Short task 1:
Transcribe the blog entry below from "i dunno why" down to "myself sad now.".

Selected text:
━━━━━━━━━━━━━━━━━━━━
Thursday, February 5, 2009

hmmm

i dunno why it happen again for her, and she doesnt deserve this kinda of things. everyone tot he was the "perfect" guy and i feel happy for her when they were together. no one expected this to happen, nonetheless, everyone including me did remind her when she made tt decision. but i still do respect her decision. Now it really happens and everyone was too shocked to say anything.

i guess its his friends' influence which caused him to changed. im sad and worried to see her to be sad again. i just want her to be happy. and im sad to see her gg overseas so soon. its like so sudden. but i know its for her own gd. i cant bear u to see u leave! =( I know we cant be as close as for now. i cant call u whenever i wished when i nd someone to talk to. We cant joke, talk nonsense, go out whenever we like nor play as often as now. argh.. im making myself sad now.

girl its gd for u to think for urself now. everyone is selfish. this is human nature. just go ahead with ur plans initially tt uve planned. I will always respect every decision tt u will make but still, i don bear to see u leave. no matter where u go, u will be always be on my mind. u will always be my bestie,always will (: love u girl..

i feel like tearing when im blogging this entry..
━━━━━━━━━━━━━━━━━━━━
Short task 2:
In the records that follow, restate word for word everything from the line containing "Locate each specified" down to the line containing "beyond [501, 484]", and leave the pictures out.
━━━━━━━━━━━━━━━━━━━━
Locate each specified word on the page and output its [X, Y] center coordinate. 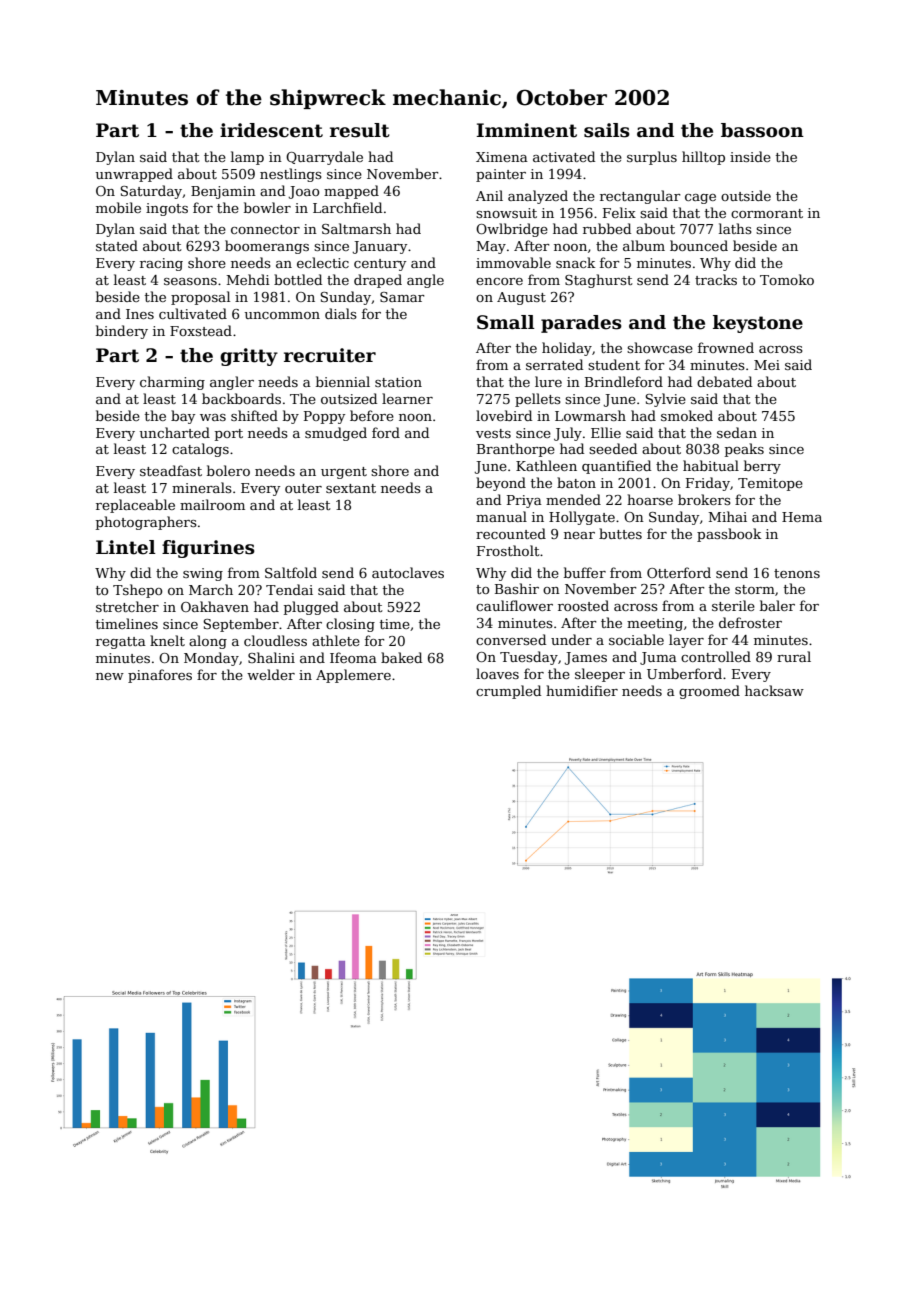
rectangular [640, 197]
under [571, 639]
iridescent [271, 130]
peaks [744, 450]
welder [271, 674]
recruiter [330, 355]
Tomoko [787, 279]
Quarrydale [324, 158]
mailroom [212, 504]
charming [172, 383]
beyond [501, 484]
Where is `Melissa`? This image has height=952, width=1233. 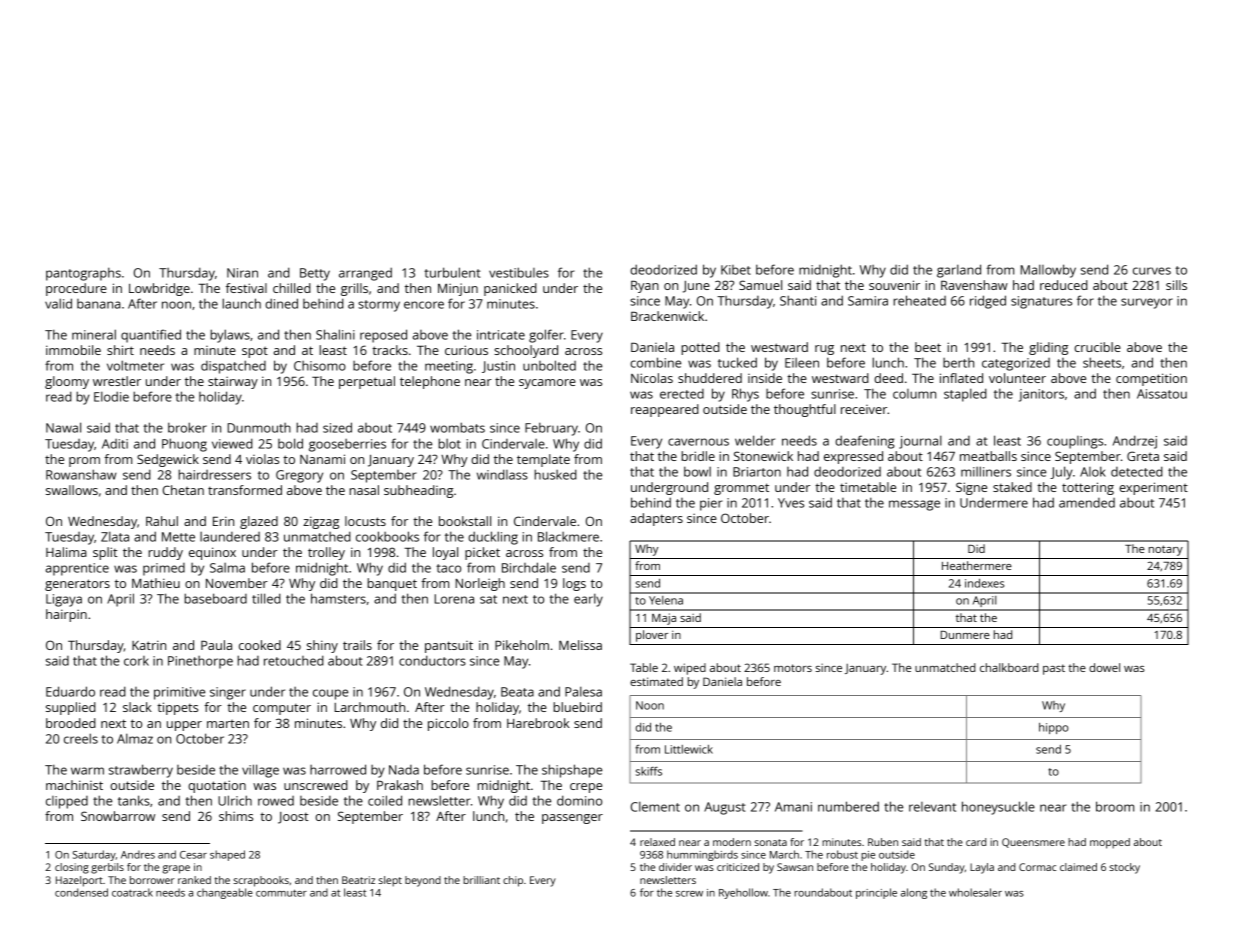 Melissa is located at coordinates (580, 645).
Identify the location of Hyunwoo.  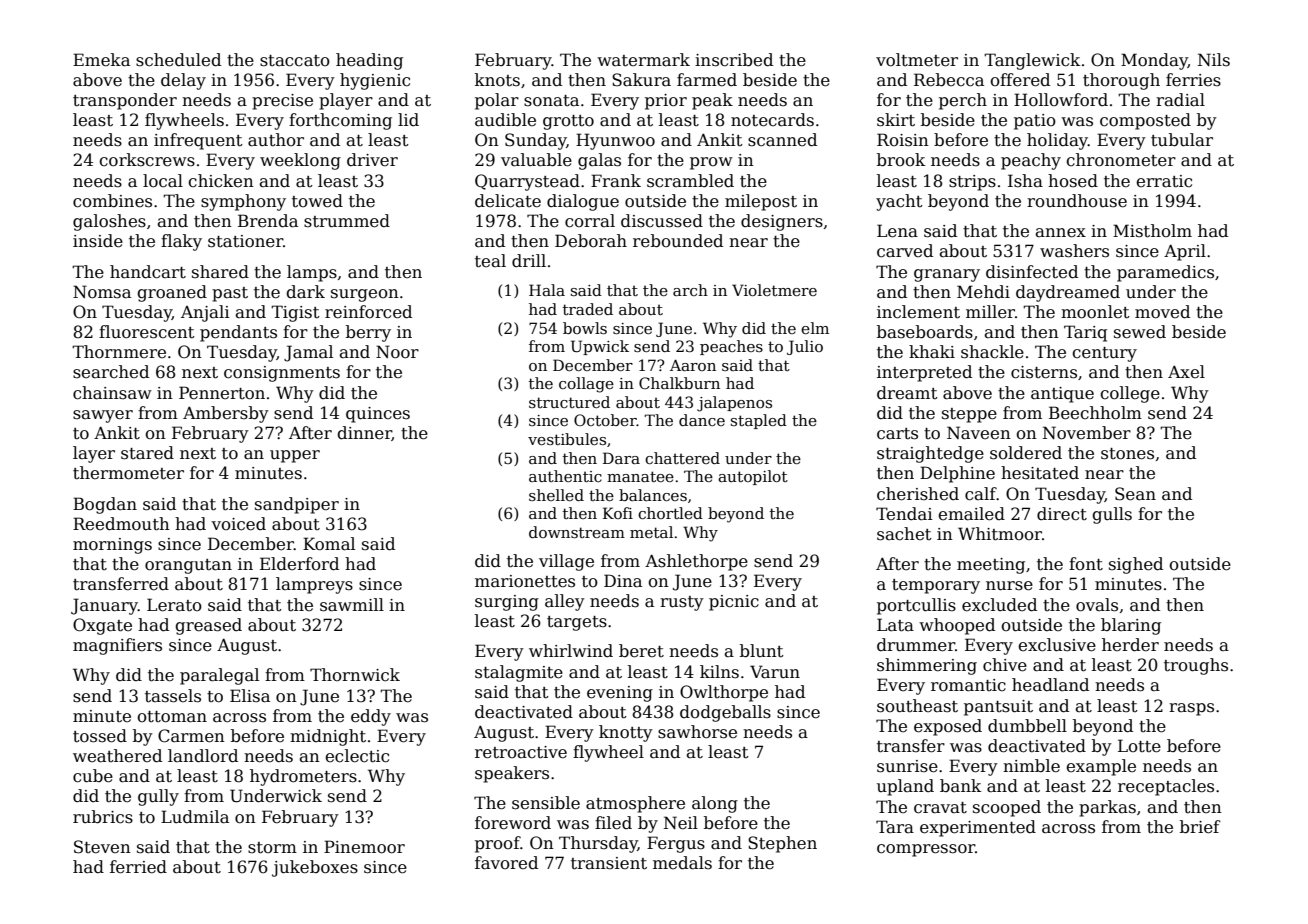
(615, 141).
━━━━━━━━━━━━━━━━━━━━
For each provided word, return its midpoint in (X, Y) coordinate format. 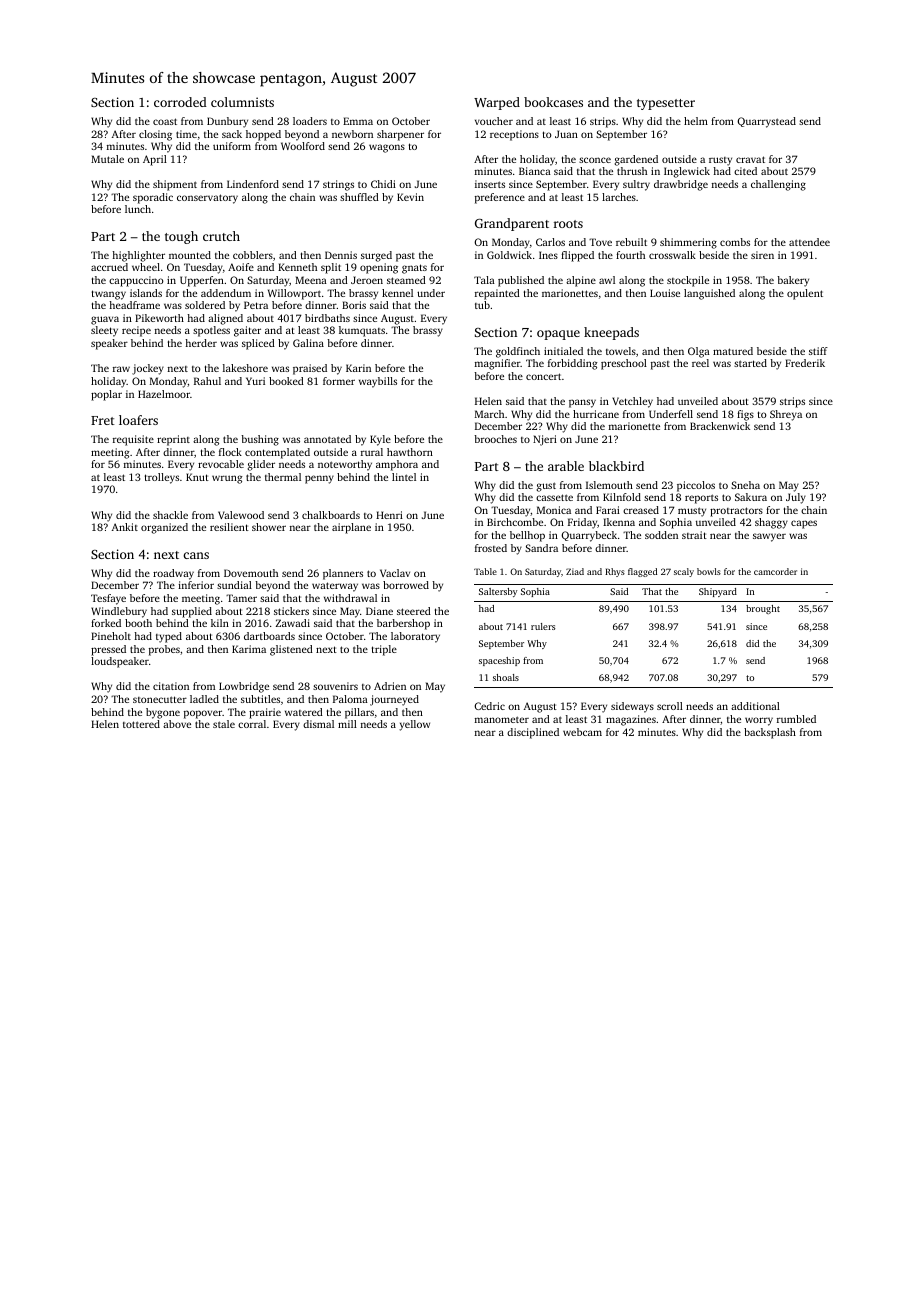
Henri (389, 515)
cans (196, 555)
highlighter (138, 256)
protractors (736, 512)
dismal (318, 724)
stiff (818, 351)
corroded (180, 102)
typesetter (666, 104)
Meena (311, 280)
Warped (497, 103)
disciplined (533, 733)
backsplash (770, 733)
━━━━━━━━━━━━━━━━━━━━
Correct response 1:
i dunno why it happen again for her, and she doesnt deserve this kinda of things. everyone tot he was the "perfect" guy and i feel happy for her when they were together. no one expected this to happen, nonetheless, everyone including me did remind her when she made tt decision. but i still do respect her decision. Now it really happens and everyone was too shocked to say anything.

i guess its his friends' influence which caused him to changed. im sad and worried to see her to be sad again. i just want her to be happy. and im sad to see her gg overseas so soon. its like so sudden. but i know its for her own gd. i cant bear u to see u leave! =( I know we cant be as close as for now. i cant call u whenever i wished when i nd someone to talk to. We cant joke, talk nonsense, go out whenever we like nor play as often as now. argh.. im making myself sad now.

Correct response 2:
Locate each specified word on the page and output its [X, Y] center coordinate. 
rectangular [640, 197]
under [571, 639]
iridescent [271, 130]
peaks [744, 450]
welder [271, 674]
recruiter [330, 355]
Tomoko [787, 279]
Quarrydale [324, 158]
mailroom [212, 504]
charming [172, 383]
beyond [501, 484]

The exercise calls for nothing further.